No pictures belong in the copy. Reproduce exactly the lines beginning at the line containing "Task: Click the certificate badge icon" and continuing to the end of the entries below.

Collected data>
+--

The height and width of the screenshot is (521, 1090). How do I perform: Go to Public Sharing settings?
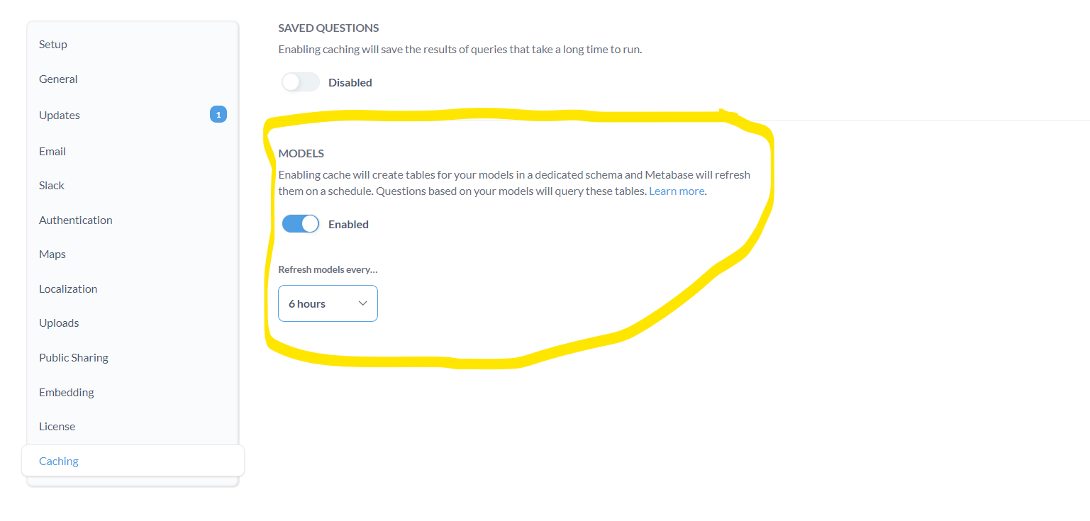pos(133,357)
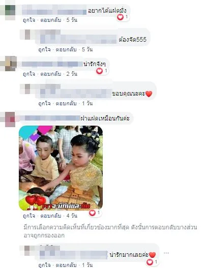Viewport: 206px width, 268px height.
Task: Open three-dot options beside น่ารักมากเลยค่ะ reply
Action: [x=166, y=253]
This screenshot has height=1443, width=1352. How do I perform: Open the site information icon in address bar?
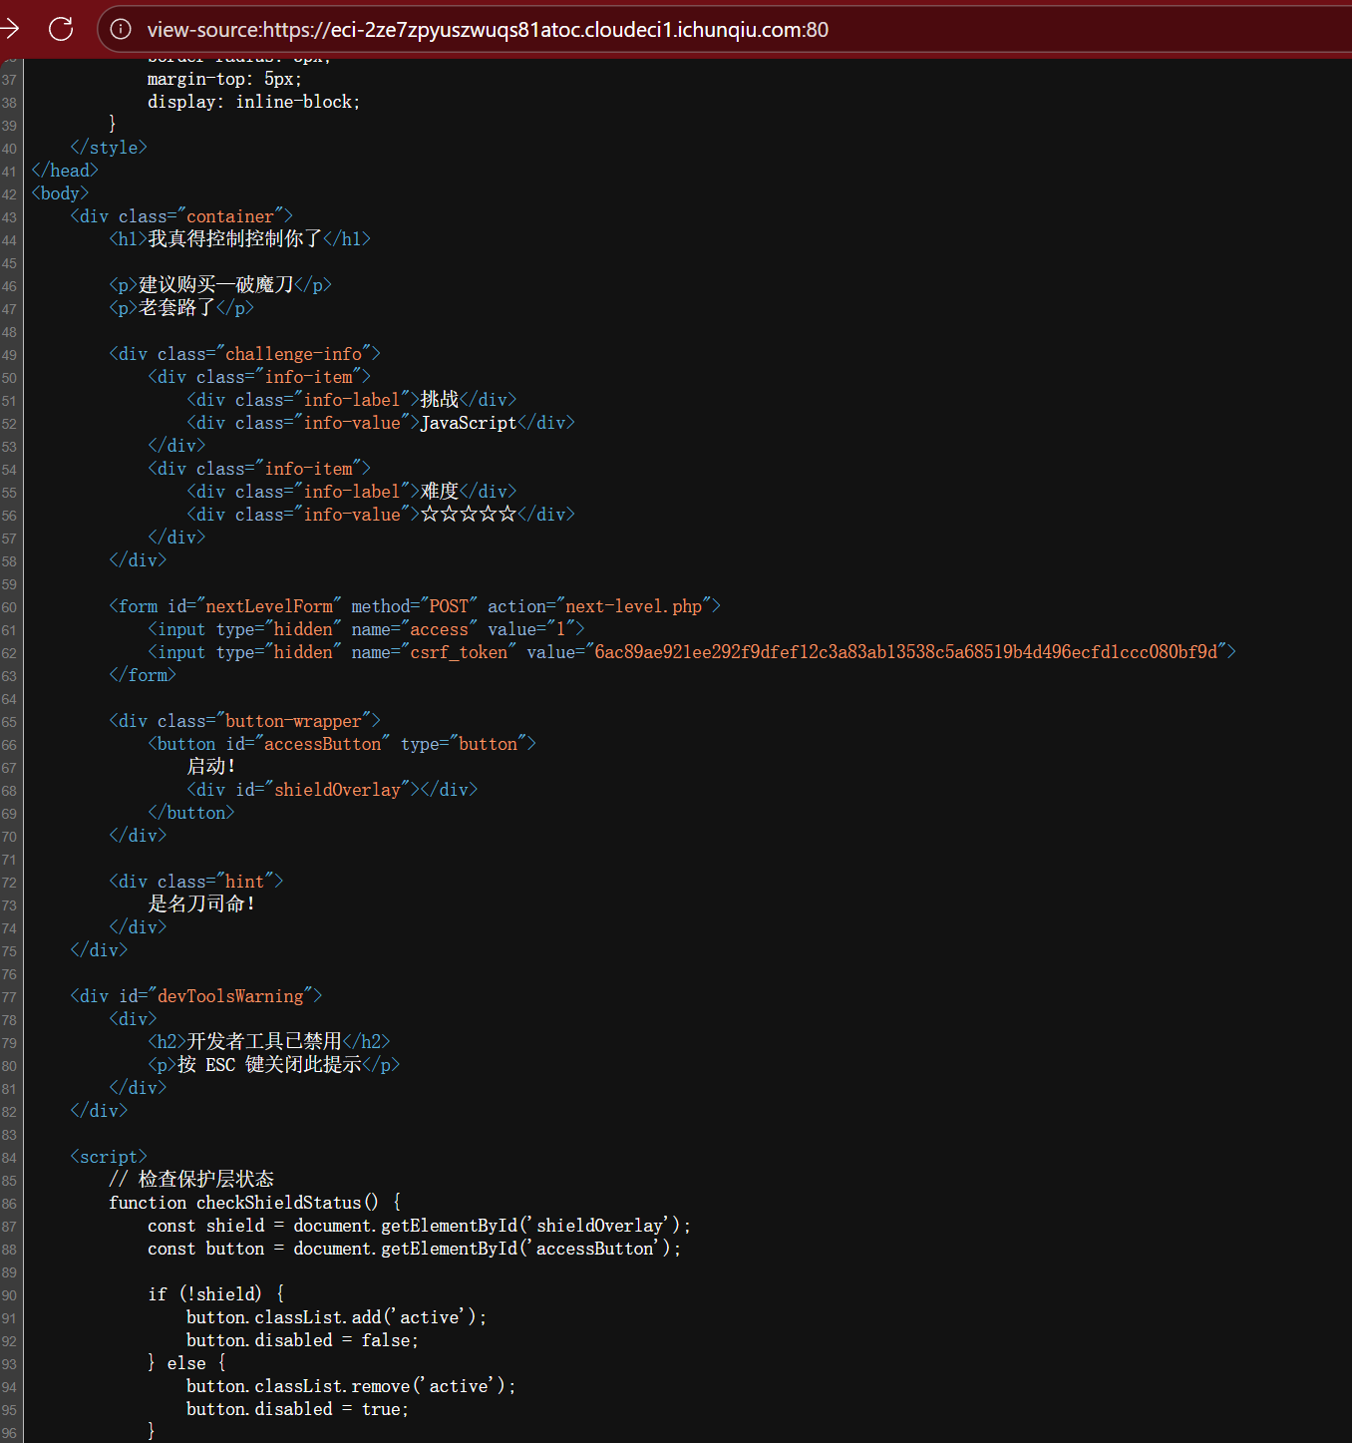(121, 30)
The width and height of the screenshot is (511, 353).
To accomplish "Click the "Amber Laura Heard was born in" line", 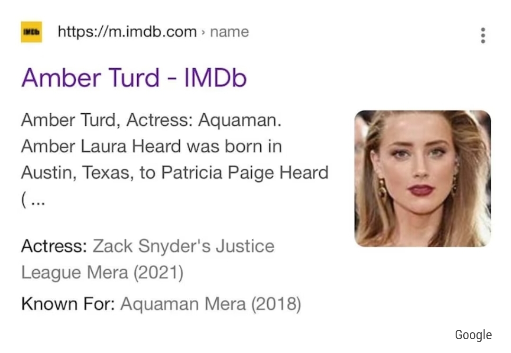I will 151,146.

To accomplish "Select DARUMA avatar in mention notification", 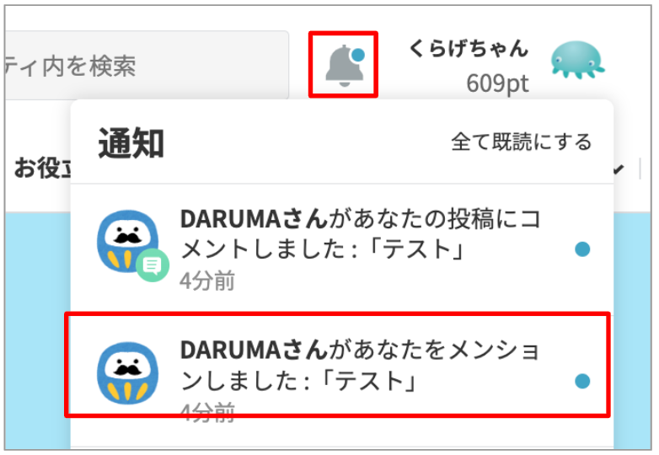I will click(x=128, y=373).
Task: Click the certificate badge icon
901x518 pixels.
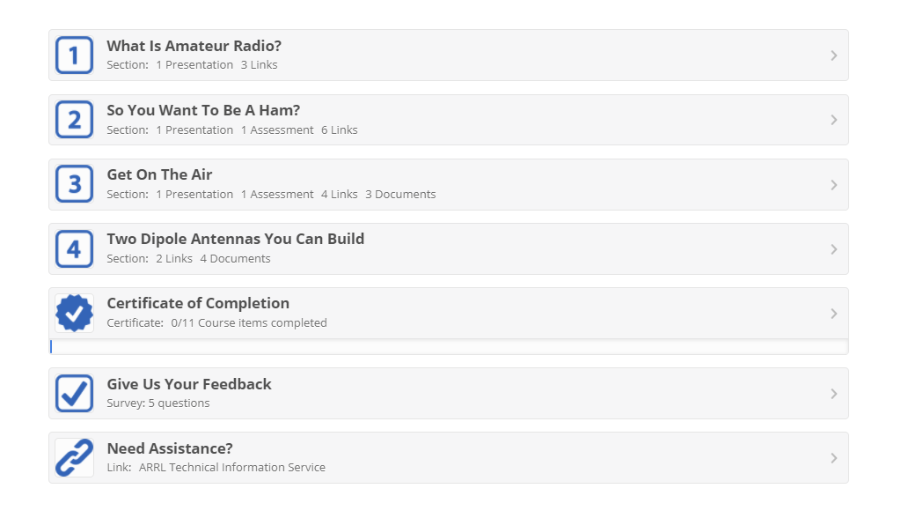Action: click(74, 314)

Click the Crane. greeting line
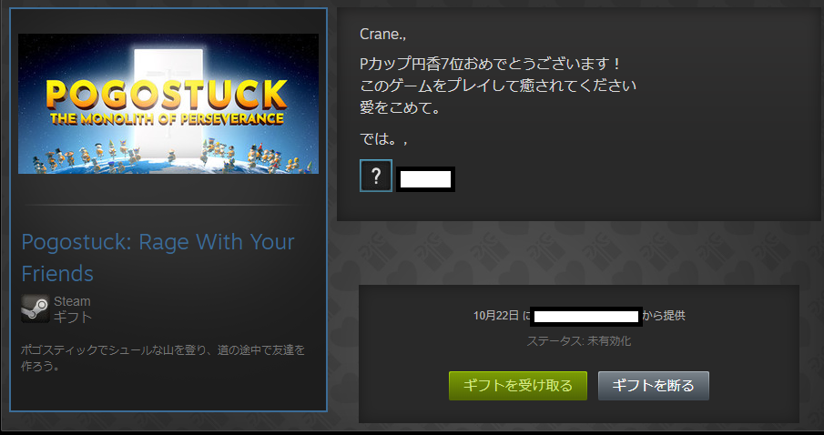tap(382, 35)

+--

RESPONSE BOX>
Task: Click the certificate badge icon
901x518 pixels.
Action: click(74, 314)

Click the Crane. greeting line
tap(382, 35)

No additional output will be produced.